Speculators are driving up gasoline prices in California, already the highest in the nation, in anticipation of West Coast refineries exporting large volumes of its supply to Chile in response to the massive earthquake there.
The Chilean national oil company ENAP reported losing two major refineries and left with 10 days of diesel in the wake of the 8.8 magnitude quake. Repairs will take months and will seek imports from California and other states to fill the void, the San Diego Union-Tribune quoted Bloomberg News and local industry sources.
Prices in the past week have risen to 7 cents to $2.999 in California and $3.038 in San Diego and Los Angeles, and expected to extend rising as refineries convert to meet the state's higher smog emission standards for the spring and summer months.

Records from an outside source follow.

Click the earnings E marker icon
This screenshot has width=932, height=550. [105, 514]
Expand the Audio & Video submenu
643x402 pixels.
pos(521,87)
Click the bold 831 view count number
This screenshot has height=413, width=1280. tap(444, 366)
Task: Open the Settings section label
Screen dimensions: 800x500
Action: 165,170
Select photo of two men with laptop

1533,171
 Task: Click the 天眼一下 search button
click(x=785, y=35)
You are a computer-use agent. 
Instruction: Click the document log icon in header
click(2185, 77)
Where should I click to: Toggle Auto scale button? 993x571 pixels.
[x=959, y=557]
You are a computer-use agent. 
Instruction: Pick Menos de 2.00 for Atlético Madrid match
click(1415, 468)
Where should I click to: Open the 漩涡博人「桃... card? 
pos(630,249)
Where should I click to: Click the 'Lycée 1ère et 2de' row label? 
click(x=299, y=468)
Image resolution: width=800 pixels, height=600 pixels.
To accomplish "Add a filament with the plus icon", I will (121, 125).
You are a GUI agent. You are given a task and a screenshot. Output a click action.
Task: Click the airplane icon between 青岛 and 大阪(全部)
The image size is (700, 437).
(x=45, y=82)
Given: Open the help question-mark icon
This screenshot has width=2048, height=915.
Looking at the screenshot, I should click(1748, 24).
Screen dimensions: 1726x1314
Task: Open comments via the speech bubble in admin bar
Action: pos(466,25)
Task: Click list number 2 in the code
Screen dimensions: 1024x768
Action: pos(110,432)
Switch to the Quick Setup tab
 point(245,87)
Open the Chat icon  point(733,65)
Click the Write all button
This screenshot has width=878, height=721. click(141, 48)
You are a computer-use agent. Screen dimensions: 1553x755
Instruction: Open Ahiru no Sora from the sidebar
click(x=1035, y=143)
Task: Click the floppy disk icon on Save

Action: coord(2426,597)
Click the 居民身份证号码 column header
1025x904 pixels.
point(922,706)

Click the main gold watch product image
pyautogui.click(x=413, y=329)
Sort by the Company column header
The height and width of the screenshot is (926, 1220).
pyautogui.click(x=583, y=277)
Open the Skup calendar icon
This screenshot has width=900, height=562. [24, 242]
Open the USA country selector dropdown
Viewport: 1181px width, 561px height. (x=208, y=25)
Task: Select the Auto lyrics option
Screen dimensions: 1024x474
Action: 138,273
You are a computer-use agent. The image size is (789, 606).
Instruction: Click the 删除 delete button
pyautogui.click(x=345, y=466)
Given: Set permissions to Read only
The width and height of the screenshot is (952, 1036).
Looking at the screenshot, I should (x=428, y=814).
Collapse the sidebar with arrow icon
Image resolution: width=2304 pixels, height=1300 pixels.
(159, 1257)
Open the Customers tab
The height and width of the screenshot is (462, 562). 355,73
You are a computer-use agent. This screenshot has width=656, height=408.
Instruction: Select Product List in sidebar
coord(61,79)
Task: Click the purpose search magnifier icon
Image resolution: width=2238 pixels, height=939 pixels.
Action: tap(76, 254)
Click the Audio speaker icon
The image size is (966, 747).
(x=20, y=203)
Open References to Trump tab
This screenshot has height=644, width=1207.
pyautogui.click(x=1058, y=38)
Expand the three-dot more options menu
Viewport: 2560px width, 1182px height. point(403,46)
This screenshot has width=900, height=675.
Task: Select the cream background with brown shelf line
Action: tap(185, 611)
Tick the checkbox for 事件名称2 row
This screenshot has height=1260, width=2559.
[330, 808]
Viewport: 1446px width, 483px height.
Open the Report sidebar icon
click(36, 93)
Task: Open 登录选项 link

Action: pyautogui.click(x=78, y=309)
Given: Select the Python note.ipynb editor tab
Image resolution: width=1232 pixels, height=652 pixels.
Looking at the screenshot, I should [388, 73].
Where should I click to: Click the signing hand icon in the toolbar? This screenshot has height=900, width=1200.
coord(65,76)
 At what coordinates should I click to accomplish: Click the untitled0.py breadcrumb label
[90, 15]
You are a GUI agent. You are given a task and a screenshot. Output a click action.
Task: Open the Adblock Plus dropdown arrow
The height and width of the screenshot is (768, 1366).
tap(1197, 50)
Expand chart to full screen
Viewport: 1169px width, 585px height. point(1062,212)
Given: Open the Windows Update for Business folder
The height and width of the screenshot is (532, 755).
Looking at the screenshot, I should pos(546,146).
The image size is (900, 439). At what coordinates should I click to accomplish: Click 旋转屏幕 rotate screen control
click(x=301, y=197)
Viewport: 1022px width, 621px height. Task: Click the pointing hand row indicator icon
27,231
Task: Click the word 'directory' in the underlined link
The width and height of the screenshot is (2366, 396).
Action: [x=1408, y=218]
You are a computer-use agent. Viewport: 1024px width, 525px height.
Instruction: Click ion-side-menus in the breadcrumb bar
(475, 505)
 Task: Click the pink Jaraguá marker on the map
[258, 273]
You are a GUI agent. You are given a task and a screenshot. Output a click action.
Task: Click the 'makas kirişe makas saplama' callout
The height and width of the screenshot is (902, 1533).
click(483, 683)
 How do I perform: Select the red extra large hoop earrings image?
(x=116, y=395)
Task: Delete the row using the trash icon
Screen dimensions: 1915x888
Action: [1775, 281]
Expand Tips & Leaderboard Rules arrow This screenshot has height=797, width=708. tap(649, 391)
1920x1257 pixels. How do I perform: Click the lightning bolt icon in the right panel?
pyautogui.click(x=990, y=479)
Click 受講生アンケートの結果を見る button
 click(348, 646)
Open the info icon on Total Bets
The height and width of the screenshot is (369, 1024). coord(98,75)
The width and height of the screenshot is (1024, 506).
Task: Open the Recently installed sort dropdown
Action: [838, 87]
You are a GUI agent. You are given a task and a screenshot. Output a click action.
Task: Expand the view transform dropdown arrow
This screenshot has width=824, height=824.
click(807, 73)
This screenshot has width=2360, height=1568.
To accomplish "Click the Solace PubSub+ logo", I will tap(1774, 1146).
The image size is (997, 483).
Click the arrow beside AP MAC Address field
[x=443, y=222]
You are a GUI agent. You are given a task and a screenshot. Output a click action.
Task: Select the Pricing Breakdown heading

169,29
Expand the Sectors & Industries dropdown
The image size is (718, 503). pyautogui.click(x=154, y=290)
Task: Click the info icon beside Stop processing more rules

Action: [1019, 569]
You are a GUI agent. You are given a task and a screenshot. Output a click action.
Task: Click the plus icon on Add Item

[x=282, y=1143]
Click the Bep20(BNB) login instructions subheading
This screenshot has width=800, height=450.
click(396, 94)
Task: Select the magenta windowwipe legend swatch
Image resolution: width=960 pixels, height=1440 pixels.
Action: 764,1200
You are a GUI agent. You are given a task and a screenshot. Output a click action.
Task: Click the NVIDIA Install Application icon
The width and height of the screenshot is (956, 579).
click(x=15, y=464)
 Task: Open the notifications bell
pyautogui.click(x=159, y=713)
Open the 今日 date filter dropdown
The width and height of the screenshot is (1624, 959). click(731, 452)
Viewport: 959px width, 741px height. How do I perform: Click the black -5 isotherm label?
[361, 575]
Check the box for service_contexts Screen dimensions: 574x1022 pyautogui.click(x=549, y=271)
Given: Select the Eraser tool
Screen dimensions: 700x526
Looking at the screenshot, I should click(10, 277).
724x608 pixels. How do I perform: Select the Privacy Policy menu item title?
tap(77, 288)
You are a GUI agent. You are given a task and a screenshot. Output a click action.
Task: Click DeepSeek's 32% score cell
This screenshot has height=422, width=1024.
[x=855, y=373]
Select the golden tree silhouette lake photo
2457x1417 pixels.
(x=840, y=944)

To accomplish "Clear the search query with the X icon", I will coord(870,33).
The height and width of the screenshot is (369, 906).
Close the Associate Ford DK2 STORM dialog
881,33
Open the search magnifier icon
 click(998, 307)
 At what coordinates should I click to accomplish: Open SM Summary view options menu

“It’s speculation,” said Brian Milne, refined-fuels editor for Telvent DTN, which provides information to businesses. “Of course, markets will move on news like that.”
California requires 30 different blends of gasoline to service the state depending on where the urban sources of vehicle carbon monoxide originate. Californians the past two years are driving less, keeping the demand down, but that trend will be offset as reserves are exported to Chile, according to analysts quoted in the story.
A long disruption in Chile’s production would have an effect here, even if Californians drive less, said Bob van der Valk, who tracks prices for 4Refuel, a supplier to fleets.
“California will be net short of fuel if everything starts moving away,” he said.
Two other factors are at play. The cost of crude oil now at $80/barrel is twice as high as last year at this time. Keeping that in check is the stronger U.S. dollar which tends to pull prices down.